In the case of Ryder v. Tarrs Home Improvement[*40] the plaintiff established at trial that he fell from a ladder. Despite what seemed like overwhelming evidence of violation of the Labor Law, Marguerite Peck persuaded the jury that there was no violation of the Labor Law since there was insufficient proof that the ladder was defective.

Marguerite Peck obtained a defense verdict in a Labor Law §240 case in an action arising out of a fall into a trench at a construction site where plaintiff claimed his fall was due to improper shoring and ladders (Getsoff v. Modern Construction, Sup., Kings; November 9, 2013).

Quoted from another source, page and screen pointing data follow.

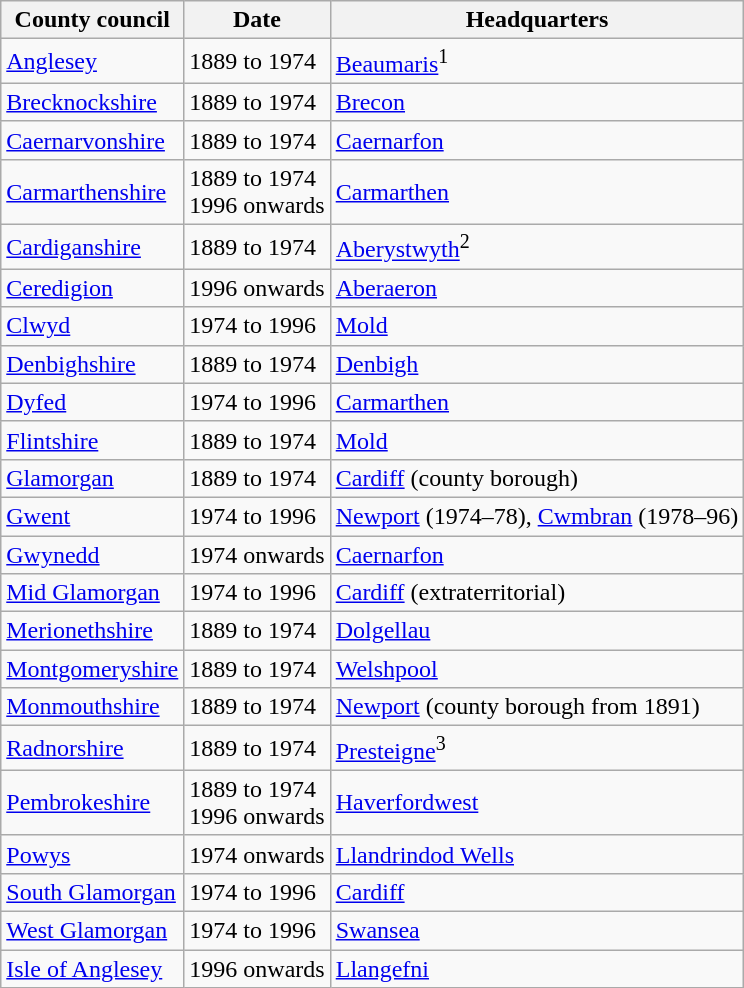
Flintshire [92, 440]
Cardiganshire [92, 248]
Headquarters [537, 20]
Denbigh [537, 364]
Pembrokeshire [92, 802]
Merionethshire [92, 631]
South Glamorgan [92, 893]
Cardiff [537, 893]
County council [92, 20]
Monmouthshire [92, 707]
Gwent [92, 516]
Brecon [537, 102]
Dolgellau [537, 631]
Beaumaris1 [537, 62]
Llandrindod Wells [537, 854]
Newport (county borough from 1891) [537, 707]
West Glamorgan [92, 931]
Montgomeryshire [92, 669]
Welshpool [537, 669]
Dyfed [92, 402]
Brecknockshire [92, 102]
Gwynedd [92, 555]
Isle of Anglesey [92, 969]
Cardiff (county borough) [537, 478]
Mid Glamorgan [92, 593]
Clwyd [92, 326]
Anglesey [92, 62]
Denbighshire [92, 364]
Radnorshire [92, 748]
Ceredigion [92, 288]
Llangefni [537, 969]
Aberystwyth2 [537, 248]
Carmarthenshire [92, 192]
Swansea [537, 931]
Powys [92, 854]
Date [257, 20]
Aberaeron [537, 288]
Caernarvonshire [92, 140]
Glamorgan [92, 478]
Haverfordwest [537, 802]
Presteigne3 [537, 748]
Newport (1974–78), Cwmbran (1978–96) [537, 516]
Cardiff (extraterritorial) [537, 593]
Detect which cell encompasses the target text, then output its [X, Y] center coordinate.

Similarly, in Jacobs v. Jet Blue[*41] Airlines we were able to defeat a claim of three herniated discs and lifetime of lost earnings by an ironworker claiming a fall from a jetbridge. We persuaded the court that there was no violation of Labor Law Section 200, 240(1) and 241(6), even though the plaintiff fell from a height of twenty feet, by establishing that the plaintiff chose to jump from one jetbridge to another.

In Passa v. Z & J Construction[*42] we obtained a dismissal of an action against a contractor brought by a worker who injured his finger in a grinding machine at a construction job. We successfully argued that the contractor owed no duty to the plaintiff.

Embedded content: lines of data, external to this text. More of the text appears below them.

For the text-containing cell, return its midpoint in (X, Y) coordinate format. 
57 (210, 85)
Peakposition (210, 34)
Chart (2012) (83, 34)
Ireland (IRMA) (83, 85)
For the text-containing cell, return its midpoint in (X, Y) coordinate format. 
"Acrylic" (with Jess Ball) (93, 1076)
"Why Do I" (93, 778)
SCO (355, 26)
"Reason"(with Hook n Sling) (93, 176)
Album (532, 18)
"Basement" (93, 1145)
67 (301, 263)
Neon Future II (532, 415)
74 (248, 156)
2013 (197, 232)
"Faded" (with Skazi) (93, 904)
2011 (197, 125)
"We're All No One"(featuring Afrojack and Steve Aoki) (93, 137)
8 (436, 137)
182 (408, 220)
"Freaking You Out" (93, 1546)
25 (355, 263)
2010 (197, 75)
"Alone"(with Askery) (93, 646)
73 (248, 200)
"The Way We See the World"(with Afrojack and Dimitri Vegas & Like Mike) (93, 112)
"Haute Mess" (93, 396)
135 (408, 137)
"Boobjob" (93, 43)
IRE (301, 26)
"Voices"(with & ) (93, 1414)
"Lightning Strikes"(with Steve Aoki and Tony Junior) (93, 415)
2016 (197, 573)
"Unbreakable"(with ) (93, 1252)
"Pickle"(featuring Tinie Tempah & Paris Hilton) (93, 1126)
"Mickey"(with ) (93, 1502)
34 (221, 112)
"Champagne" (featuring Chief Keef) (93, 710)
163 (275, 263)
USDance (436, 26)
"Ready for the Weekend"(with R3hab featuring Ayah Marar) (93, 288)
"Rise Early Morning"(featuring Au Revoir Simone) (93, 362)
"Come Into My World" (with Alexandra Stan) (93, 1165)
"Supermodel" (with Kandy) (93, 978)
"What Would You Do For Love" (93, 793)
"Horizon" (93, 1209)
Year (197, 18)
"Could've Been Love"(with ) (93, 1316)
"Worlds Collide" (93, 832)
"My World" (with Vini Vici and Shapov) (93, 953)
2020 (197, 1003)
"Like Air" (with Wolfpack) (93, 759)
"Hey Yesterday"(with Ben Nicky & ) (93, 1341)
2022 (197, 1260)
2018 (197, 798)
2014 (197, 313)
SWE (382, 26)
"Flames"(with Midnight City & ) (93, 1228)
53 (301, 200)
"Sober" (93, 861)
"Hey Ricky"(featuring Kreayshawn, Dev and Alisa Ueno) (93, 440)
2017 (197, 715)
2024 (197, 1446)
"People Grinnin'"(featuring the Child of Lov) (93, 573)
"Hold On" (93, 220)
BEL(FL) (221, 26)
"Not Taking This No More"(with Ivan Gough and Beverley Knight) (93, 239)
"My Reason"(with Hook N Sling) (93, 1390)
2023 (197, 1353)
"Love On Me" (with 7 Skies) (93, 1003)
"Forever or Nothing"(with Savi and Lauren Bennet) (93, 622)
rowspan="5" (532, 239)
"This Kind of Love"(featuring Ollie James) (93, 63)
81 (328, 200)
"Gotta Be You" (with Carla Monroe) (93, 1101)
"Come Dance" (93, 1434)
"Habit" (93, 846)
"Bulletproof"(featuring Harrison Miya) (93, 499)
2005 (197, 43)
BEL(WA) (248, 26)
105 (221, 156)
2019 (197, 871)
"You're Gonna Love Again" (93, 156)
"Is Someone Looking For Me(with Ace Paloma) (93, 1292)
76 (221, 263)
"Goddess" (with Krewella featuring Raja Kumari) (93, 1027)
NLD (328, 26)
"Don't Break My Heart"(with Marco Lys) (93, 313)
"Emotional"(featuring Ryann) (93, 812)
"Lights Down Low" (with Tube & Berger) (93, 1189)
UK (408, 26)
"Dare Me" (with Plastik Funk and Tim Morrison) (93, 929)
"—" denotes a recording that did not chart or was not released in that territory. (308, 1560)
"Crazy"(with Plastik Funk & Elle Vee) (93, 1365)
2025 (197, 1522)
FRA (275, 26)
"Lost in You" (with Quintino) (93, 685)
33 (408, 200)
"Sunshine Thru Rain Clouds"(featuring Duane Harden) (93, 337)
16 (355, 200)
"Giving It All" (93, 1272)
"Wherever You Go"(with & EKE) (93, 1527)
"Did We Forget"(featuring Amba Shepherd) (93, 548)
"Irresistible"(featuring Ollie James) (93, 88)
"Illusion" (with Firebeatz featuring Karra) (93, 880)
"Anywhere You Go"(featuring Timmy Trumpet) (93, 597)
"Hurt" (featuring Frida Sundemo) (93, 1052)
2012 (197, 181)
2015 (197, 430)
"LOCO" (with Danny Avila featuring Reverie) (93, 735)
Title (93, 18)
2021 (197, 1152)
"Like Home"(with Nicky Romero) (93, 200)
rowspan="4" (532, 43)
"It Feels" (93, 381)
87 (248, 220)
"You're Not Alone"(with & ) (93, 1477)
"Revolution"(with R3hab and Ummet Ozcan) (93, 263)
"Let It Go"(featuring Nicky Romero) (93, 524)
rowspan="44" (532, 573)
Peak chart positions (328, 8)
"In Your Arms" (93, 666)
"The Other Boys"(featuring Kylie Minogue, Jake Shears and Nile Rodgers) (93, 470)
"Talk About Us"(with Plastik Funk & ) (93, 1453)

In Priola v. 181 Trading Corp[*43] we were assigned to defend the damages portion of the trial after summary judgment was granted in favor of plaintiff under Labor Law §240(1). Despite facial fractures which required surgery resulting from plaintiff's fall from a scaffold, the jury, upon Ernest Peck's vigorous cross-examination and summation, awarded nothing for pain and suffering or lost earnings and only $6,500 for medical expenses.

In the case of Morales v. Northwest Airlines, Inc[*44] we convinced the court that Labor Law §240(1) did not apply to a contractor who was repairing a jetbridge, even though he fell from an elevated height since, as we argued, there were no protective devices that would have assisted him at an elevation of approximately four steps from the bottom of the staircase.

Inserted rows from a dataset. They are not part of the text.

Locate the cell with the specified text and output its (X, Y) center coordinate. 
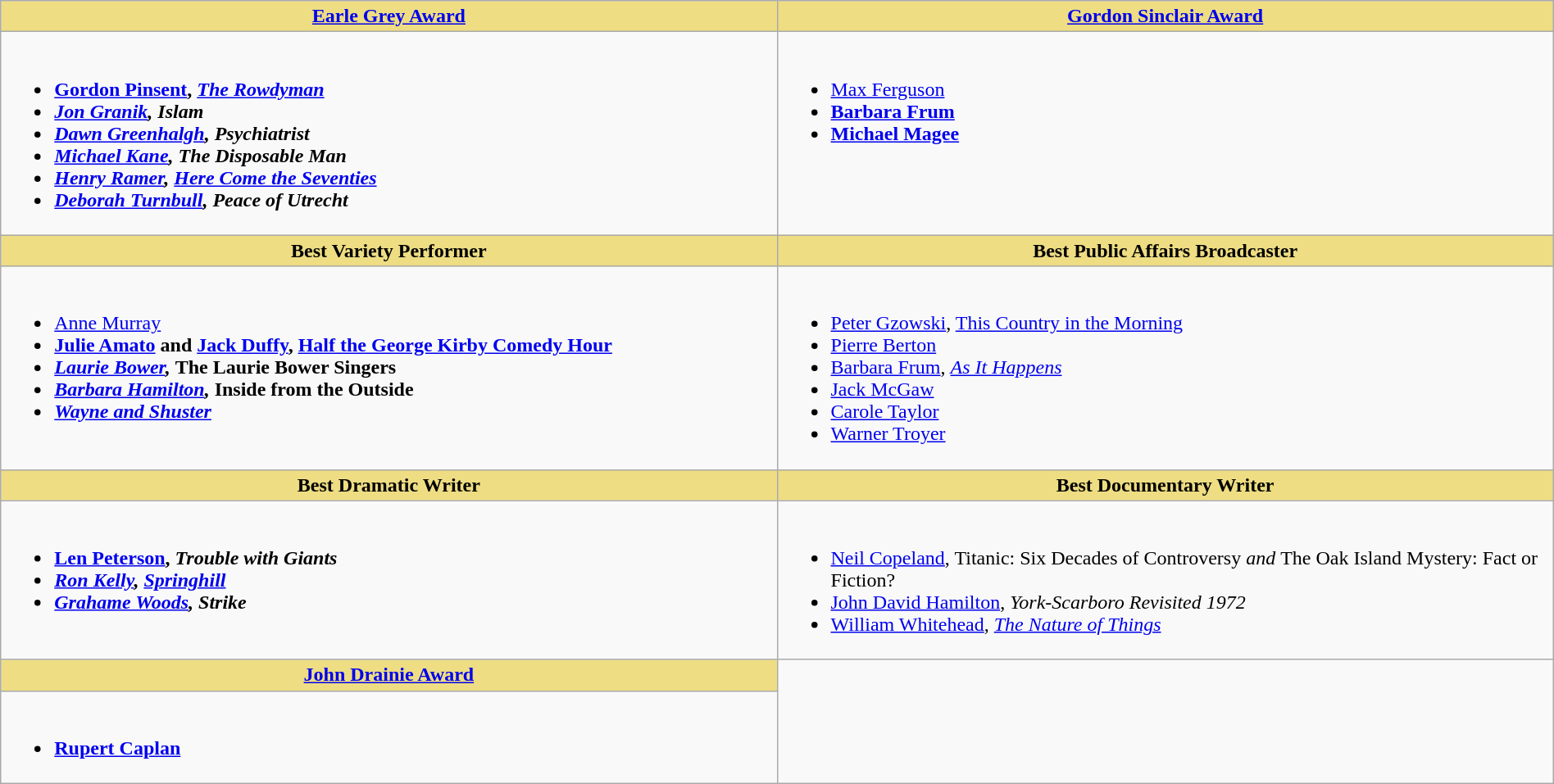
Len Peterson, Trouble with GiantsRon Kelly, SpringhillGrahame Woods, Strike (388, 580)
Best Public Affairs Broadcaster (1166, 251)
John Drainie Award (388, 675)
Best Variety Performer (388, 251)
Rupert Caplan (388, 738)
Peter Gzowski, This Country in the MorningPierre BertonBarbara Frum, As It HappensJack McGawCarole TaylorWarner Troyer (1166, 368)
Best Documentary Writer (1166, 485)
Gordon Sinclair Award (1166, 16)
Max FergusonBarbara FrumMichael Magee (1166, 134)
Best Dramatic Writer (388, 485)
Earle Grey Award (388, 16)
Output the (x, y) coordinate of the center of the cell containing the given text.  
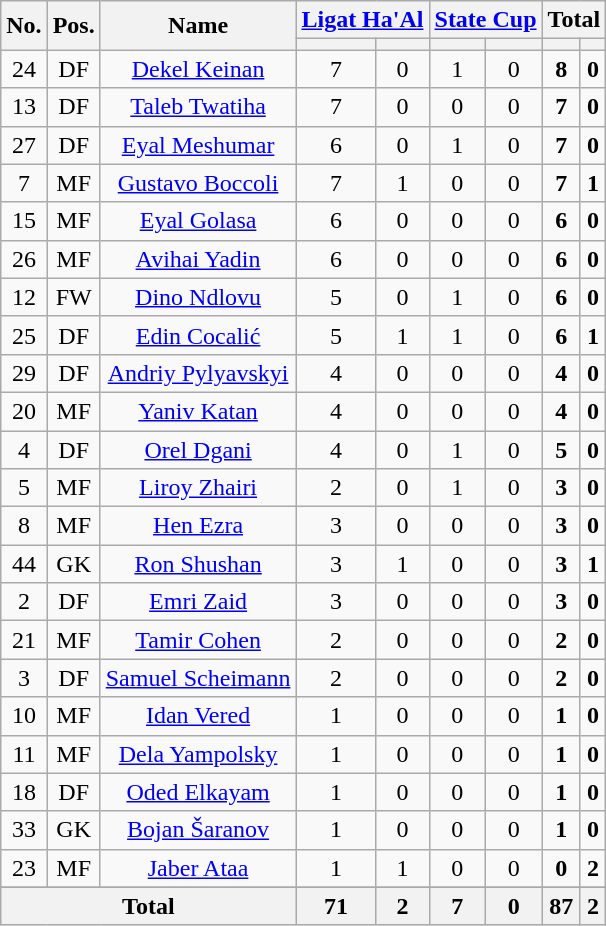
Dekel Keinan (198, 69)
21 (24, 640)
24 (24, 69)
Idan Vered (198, 716)
Bojan Šaranov (198, 830)
Gustavo Boccoli (198, 183)
71 (336, 906)
Yaniv Katan (198, 411)
State Cup (486, 20)
10 (24, 716)
Eyal Golasa (198, 221)
FW (74, 297)
11 (24, 754)
Dela Yampolsky (198, 754)
Jaber Ataa (198, 868)
18 (24, 792)
33 (24, 830)
Oded Elkayam (198, 792)
27 (24, 145)
25 (24, 335)
Ron Shushan (198, 564)
Eyal Meshumar (198, 145)
Orel Dgani (198, 449)
Dino Ndlovu (198, 297)
No. (24, 26)
Liroy Zhairi (198, 488)
Tamir Cohen (198, 640)
12 (24, 297)
Avihai Yadin (198, 259)
15 (24, 221)
Pos. (74, 26)
23 (24, 868)
20 (24, 411)
13 (24, 107)
Edin Cocalić (198, 335)
Taleb Twatiha (198, 107)
Andriy Pylyavskyi (198, 373)
Ligat Ha'Al (362, 20)
87 (561, 906)
44 (24, 564)
26 (24, 259)
29 (24, 373)
Name (198, 26)
Samuel Scheimann (198, 678)
Emri Zaid (198, 602)
Hen Ezra (198, 526)
Return the (x, y) coordinate for the center point of the cell that contains the specified text.  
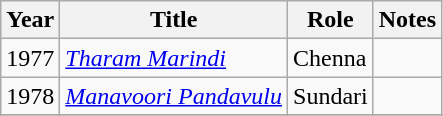
Role (331, 20)
Year (30, 20)
Chenna (331, 58)
Sundari (331, 96)
Manavoori Pandavulu (174, 96)
Tharam Marindi (174, 58)
Notes (407, 20)
1978 (30, 96)
1977 (30, 58)
Title (174, 20)
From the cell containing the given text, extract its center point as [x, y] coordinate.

In the case of Fryskowska v. The Port Authority of New York & New Jersey[*45] we won a motion to dismiss the action on the grounds, inter alia, that Labor Law §240 did not apply to an accident which occurred at the Newark, New Jersey airport since §240 applies only to accidents involving New York accidents. In Calomino v. Lincoln Plaza Tenants Corp.[*46] the Appellate Division affirmed the decision granting our motion for summary judgment on the grounds that the plaintiff failed to show any evidence demonstrating a violation of the Labor Law where the plaintiff struck his back on a portion of waist-high exposed gas pipe.

[*39] 291 A.D.2d 395, 737 NYS2d 381 (2nd Dept. 2002)
[*40] Supreme Ct., Queens County, October 4, 2005, Justice Augustus Agate.
[*41] Supreme Ct., Kings County, March 20, 2006, Justice Michal A. Ambrosio.
[*42] Supreme Ct., Kings County, Judge Bernard Graham, 2012.
[*43] Supreme Ct., Kings County, June 29, 2004, Justice Gerald Held.
[*44] U.S. District Ct., SDNY, September 30, 1996, Judge Lawrence M. McKenna.
[*45] Supreme Ct., New York County, April 19, 1994, Justice Greenfield.
[*46] 569 NYS2d 738 (1st Dept. 1991).